Sente que existem ainda falhas na informação passada às grávidas?
Muitas, mas não só da informação transmitida às grávidas. Também falta iniciativa de algumas grávidas para terem acesso a esse conhecimento.
No caso de indução do parto, por exemplo, há grávidas que não sabem que uma gravidez pode ir até às 41 ou 42 semanas; que o facto de um bebé ser grande não é, necessariamente, indicação para indução.
[Falta conhecimento de] Coisas tão simples como: é possível parir sem anestesia epidural, mas também que a epidural é útil em alguns casos; que os toques vaginais antes do trabalho de parto (a menos que haja indicação clínica que o justifique) não são necessários; que a minoria das mulheres precisa, de facto, de episiotomia, e não a maioria, como se diz e faz.
Recentemente, lançou um programa de acompanhamento online. Porque sentiu a necessidade de criar um programa de maternidade exclusivamente online?
Porque queria chegar a mais famílias. Nem todas as mulheres reconhecem a importância de ter uma doula, nem estão dispostas a investir num acompanhamento individual. Este programa pretende levar alguma informação e levantar algumas questões e reflexões para que os casais possam tornar a sua gravidez e parentalidade mais consciente e empoderada.
A propósito da frase que acabou de dizer (“nem todas as mulheres reconhecem a importância de ter uma doula”), terá sido essa a maior dificuldade no processo de mudança de carreira e vida: a transição para uma profissão ainda um pouco desvalorizada?
Sim! Oficialmente nem é profissão ainda. Foi um salto de fé, muita perseverança e um sentido enorme de missão.
E como consegue ter disponibilidade para a vida profissional e pessoal, sendo a carreira de doula uma profissão que vive da disponibilidade?
Fora os acompanhamentos de parto (que não acontecem com todos os casais que acompanho), o horário de trabalho acaba por ser gerido por mim. Finais de tarde e fins de semana são uma escolha e conto com muito apoio do meu marido e família próxima. Quando estou de chamada para um parto, é saber que, tudo o resto, passa para segundo plano. Se tiver um casamento e uma chamada de parto, não há dúvida. Como eu sinto que não há outro sítio onde tenha de estar se não ali, é muito fácil gerir. Para a minha família, é com base no respeito e na minha felicidade.
Quanto a dúvidas que surgem a qualquer hora do dia ou noite, vou criando limites e organizando-me para conseguir estar perto e disponível, mas sem me sentir esgotada.

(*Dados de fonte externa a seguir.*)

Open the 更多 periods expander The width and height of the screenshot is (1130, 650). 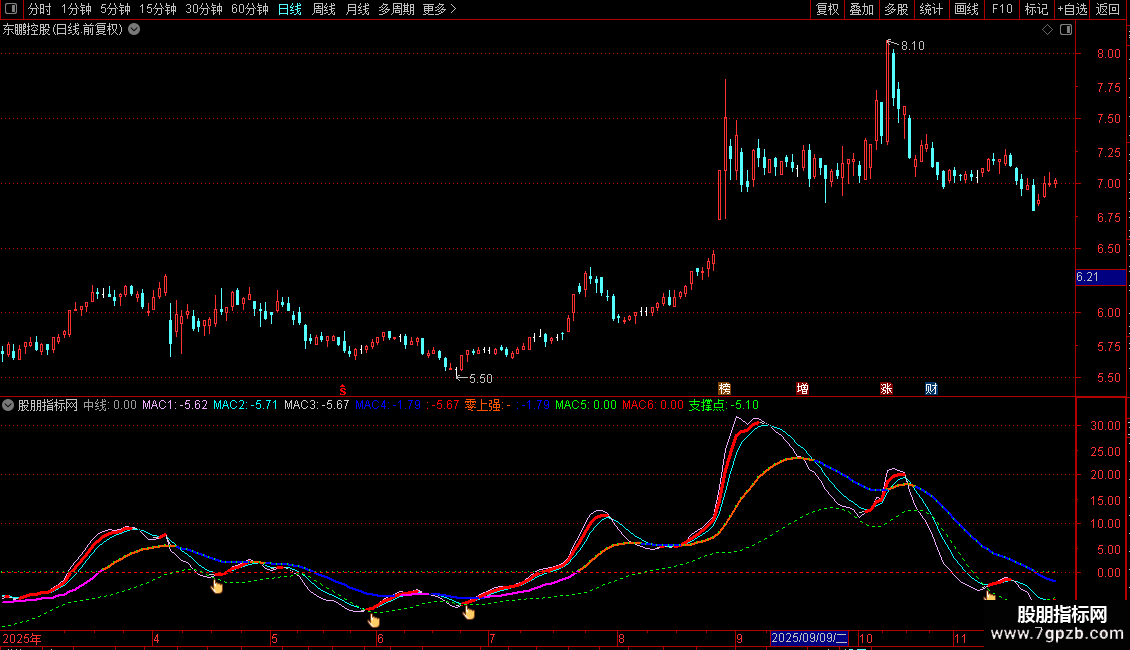point(439,9)
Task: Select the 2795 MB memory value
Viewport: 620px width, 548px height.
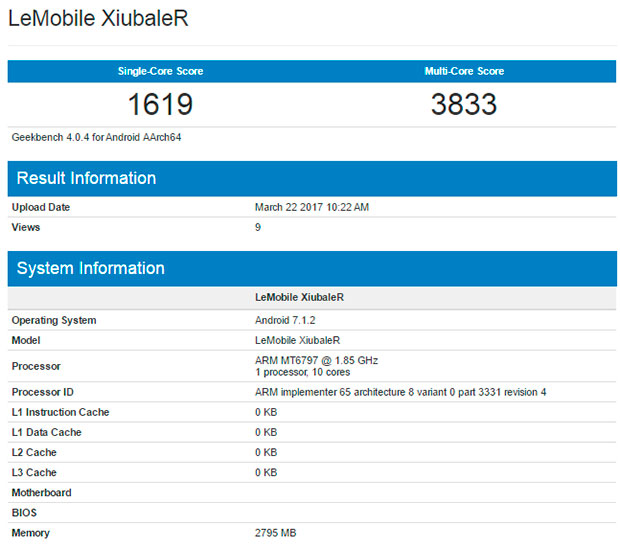Action: coord(276,533)
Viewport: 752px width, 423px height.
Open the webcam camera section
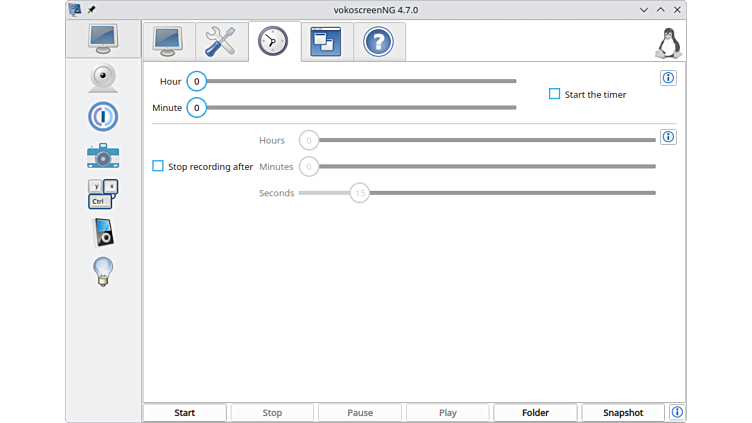tap(103, 78)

Que conselhos daria às mulheres que querem mudar de vida e carreira, mas que receiam a incerteza que isso poderá trazer?
Que criem um plano de transição. Se a questão do rendimento é importante, que façam as coisas gradualmente, como começar por um part-time, por exemplo. E que façam uma lista das coisas/características em que são únicas e acrescentam valor e, vão lendo com frequência, para se lembrarem do seu valor.